Proof of part 2 (calculate expectation): we can write \(\mathbb E[hF_\beta]\) as

\[\mathbb E[hF_\beta] = \frac{1}{\displaystyle \left(\frac{y_0}{1-\pi} + \frac{1}{\pi} \right)} \int_{-1/\pi}^{y_0/(1-\pi)} hF_\beta d\Delta\]

Using that \(hF_\beta\) is linear in harmonic PR,

\[hF_\beta = \frac{1}{1+\beta^2} (\mathrm{hPrecision} + \beta^2 \mathrm{hRecall}),\]

we can plug it in and calculate the integral. To avoid having both \(\mathrm{hPrecision}\, d\Delta\) and \(\mathrm{hRecall}\, d\Delta\) terms, we use a trick to make \(\Delta\) appear: from its definition, write

\[\mathrm{hRecall} = \frac{\pi}{1-\pi} \mathrm{hPrecision} - \pi \Delta\]

so that we are left with one integral of the form \(\mathrm{hPrecision} \, d\Delta\) and another of \(\Delta \, d\Delta\), the latter which is trivially integrated to \(\Delta^2/2\). For the former one, again we use the definition of \(\Delta\) to write

\[d\Delta = \frac{1}{1-\pi} d\mathrm{hPrecision} - \frac{1}{\pi} d\mathrm{hRecall}\]

and have

\[\begin{split}\begin{align} \int \mathrm{hPrecision} \, d\Delta &= \frac{1}{1-\pi} \int \mathrm{hPrecision} \, d\mathrm{hPrecision} - \frac{1}{\pi} \int \mathrm{hPrecision} \, d\mathrm{hRecall}\\ &= \frac{1}{1-\pi} \left[\frac{\mathrm{hPrecision}^2}{2}\right] - \frac{1}{\pi} \mathrm{AUhPR} \end{align}\end{split}\]

where we have obtained the area under the harmonic PR curve in the last integral. Putting everything together through a lot of algebra yields

\[\mathbb E[hF_\beta] = \frac{\displaystyle (1-\pi+\beta^2) \left[\mathrm{AUhPR} + \frac{\pi y_0^2 + \beta^2 - \pi \beta^2}{2(1+\beta^2)} \right]}{(1+\beta^2)(1 - \pi + \pi y_0)}\]

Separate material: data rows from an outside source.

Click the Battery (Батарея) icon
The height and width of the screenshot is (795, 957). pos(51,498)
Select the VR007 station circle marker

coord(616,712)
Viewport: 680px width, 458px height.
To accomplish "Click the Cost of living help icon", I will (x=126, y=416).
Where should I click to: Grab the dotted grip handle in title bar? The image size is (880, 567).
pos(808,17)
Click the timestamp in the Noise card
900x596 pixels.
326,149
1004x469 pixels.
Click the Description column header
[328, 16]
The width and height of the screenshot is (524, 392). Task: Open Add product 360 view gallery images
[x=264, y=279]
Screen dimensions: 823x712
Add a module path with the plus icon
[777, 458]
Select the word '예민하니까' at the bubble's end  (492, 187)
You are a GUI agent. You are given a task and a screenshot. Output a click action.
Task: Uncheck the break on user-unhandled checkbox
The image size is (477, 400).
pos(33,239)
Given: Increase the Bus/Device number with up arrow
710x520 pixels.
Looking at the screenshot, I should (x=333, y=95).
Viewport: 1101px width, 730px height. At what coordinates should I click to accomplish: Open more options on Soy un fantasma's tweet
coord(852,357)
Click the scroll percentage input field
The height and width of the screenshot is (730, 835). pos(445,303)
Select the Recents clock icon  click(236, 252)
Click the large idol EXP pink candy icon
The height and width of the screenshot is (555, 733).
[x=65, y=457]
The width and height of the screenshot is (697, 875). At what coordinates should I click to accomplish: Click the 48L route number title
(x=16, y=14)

This is a horrible expression, but it is linear in AUhPR, and that is what really matters. For any \(\beta\) we choose, the area under the harmonic PR curve will optimize its expected value.

References#

Peter A. Flach and Meelis Kull, Precision-Recall-Gain Curves: PR Analysis Done Right, NeurIPS 2015. http://people.cs.bris.ac.uk/~flach/PRGcurves//

  • In this original paper (and Supplementary material) the authors present what they call the precision/recall-gain (which we have renamed to harmonic precision/recall). Our chapter here was basically a rewriting, with some additional steps and interpretations.